Jesień to idealny moment, by wybrać się na zwiedzanie rodzimej przyrody. Mamy szczęście, gdyż Polska w 29% jest krajem zalesionym, co pozwala nam na poznanie fascynujących miejsc. Jednym z najciekawszych polskich lasów jest puszcza białowieska, która jest domem wielu gatunków roślin i zwierząt. Co warto wiedzieć o tym magicznym miejscu?
Prastara puszcza
Największa puszcza w Polsce jest terenem transgranicznym, czyli należącym do Polski oraz Białorusi. Urok oraz bezcenną przyrodę puszczy białowieskiej doceniono już w 1979 toku, kiedy puszcz została wpisana na bezcenna listę skarbów UNESCO.
Największa puszcza w Polsce przekracza rozmiarem 150 tysięcy ha, z czego ponad 62 tys. ha znajduje się w Polsce. Jest to pod względem wielkości jeden z siedmiu największych obszarów leśnych na świecie i trzeci w Europie.
Żubr, prastare dęby i pędzący konno królowie
Białowieski Park Narodowy to zaczarowane miejsce, w którym zatrzymał się czas.
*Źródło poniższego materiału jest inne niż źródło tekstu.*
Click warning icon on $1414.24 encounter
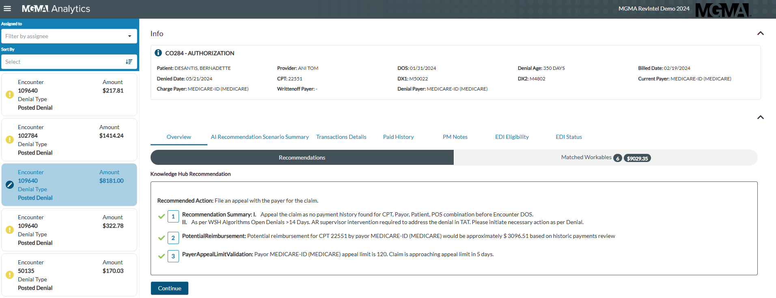 [10, 140]
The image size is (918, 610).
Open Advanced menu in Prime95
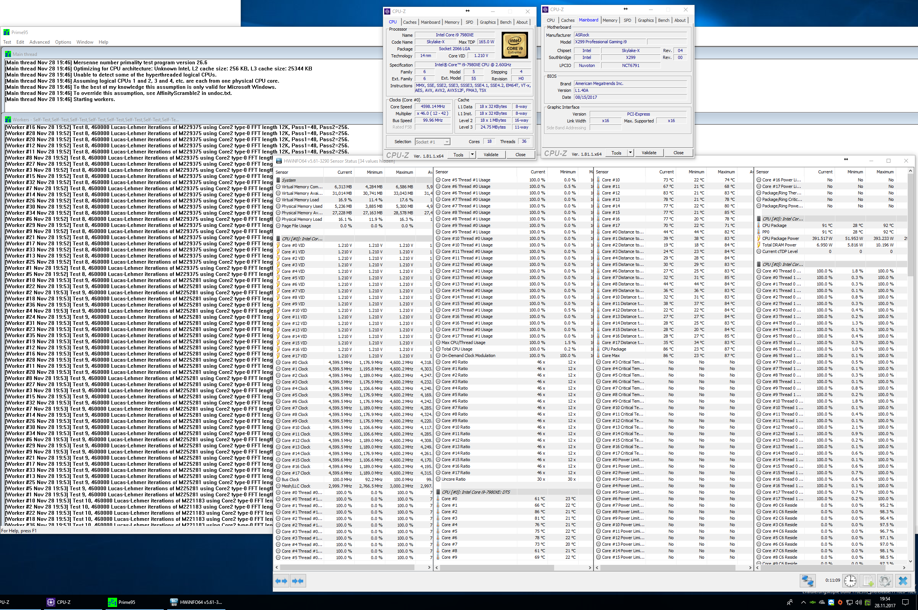point(39,42)
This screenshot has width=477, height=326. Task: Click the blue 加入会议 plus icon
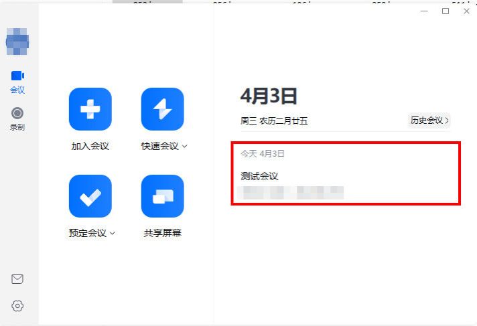[x=90, y=109]
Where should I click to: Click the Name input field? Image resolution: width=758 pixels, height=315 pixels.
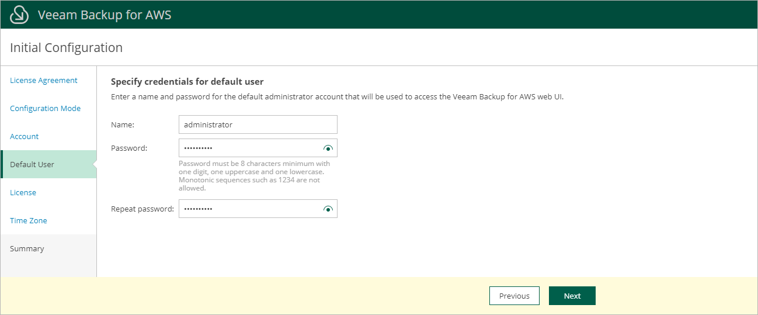(258, 124)
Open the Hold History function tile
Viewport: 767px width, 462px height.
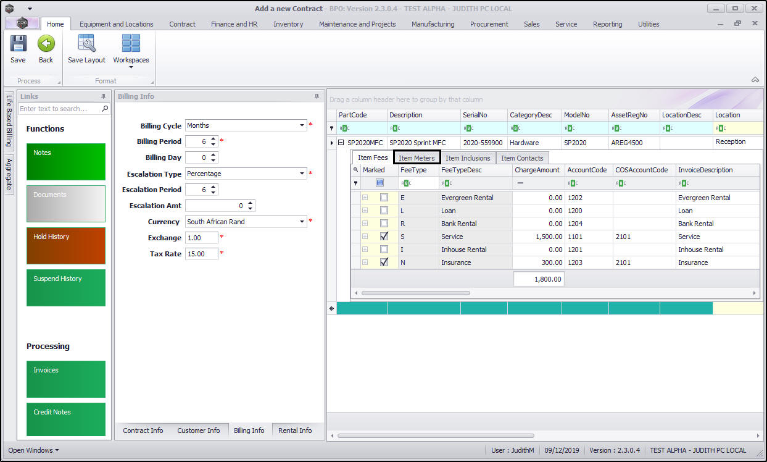66,246
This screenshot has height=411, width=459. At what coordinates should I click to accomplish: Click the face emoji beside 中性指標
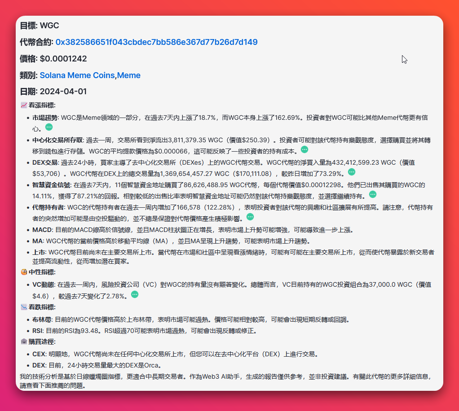24,272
To tu zobaczymy jak wyglądały prastare lasy 500 lat temu.
Puszcza białowieska jest lasem liściastym i mieszanym. Rośnie tu ogromnie dużo dębów, grabów, olsy, a także świerki i sosny. Charakterystyczną cechą prastarej puszczy jest duża ilość „martwego drewna”, która jest idealnym domem dla grzybów, pleśni, bakterii i owadów, które są bardzo rzadkie i niespotykane.
Symbolem białowieskiej puszczy jest żubr, którego dzięki wielu staraniom udało się ocalić od wyginięcia. W XVII wieku było to jedno z ulubionych zwierząt, na które polowali władcy i kłusownicy. Dziś żubr jest pod ścisłą ochroną, a my możemy patrzeć, jak gatunek powoli się odradza.
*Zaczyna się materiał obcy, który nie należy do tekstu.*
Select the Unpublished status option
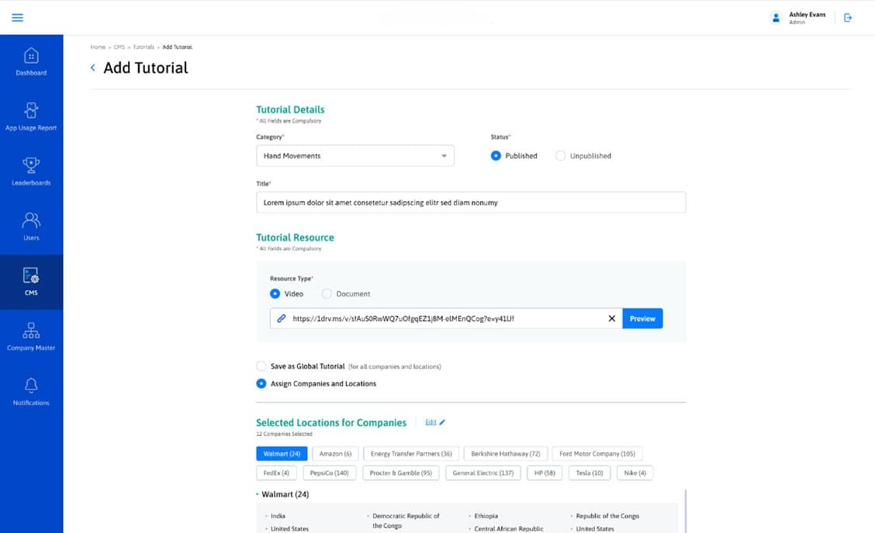875x533 pixels. pos(561,155)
Największa puszcza w Polsce to miejsce, w którym zatrzymała się czas. Jest to miejsce, w którym roi się od rzadkich gatunków owadów, ptaków czy barwnych motyli, a najstarsze gatunki dębów pamiętają królów pędzących konno po puszczy.
Spacer po puszczy to wycieczka w przeszłość, która może być ciekawym przeżyciem dla małych i dużych.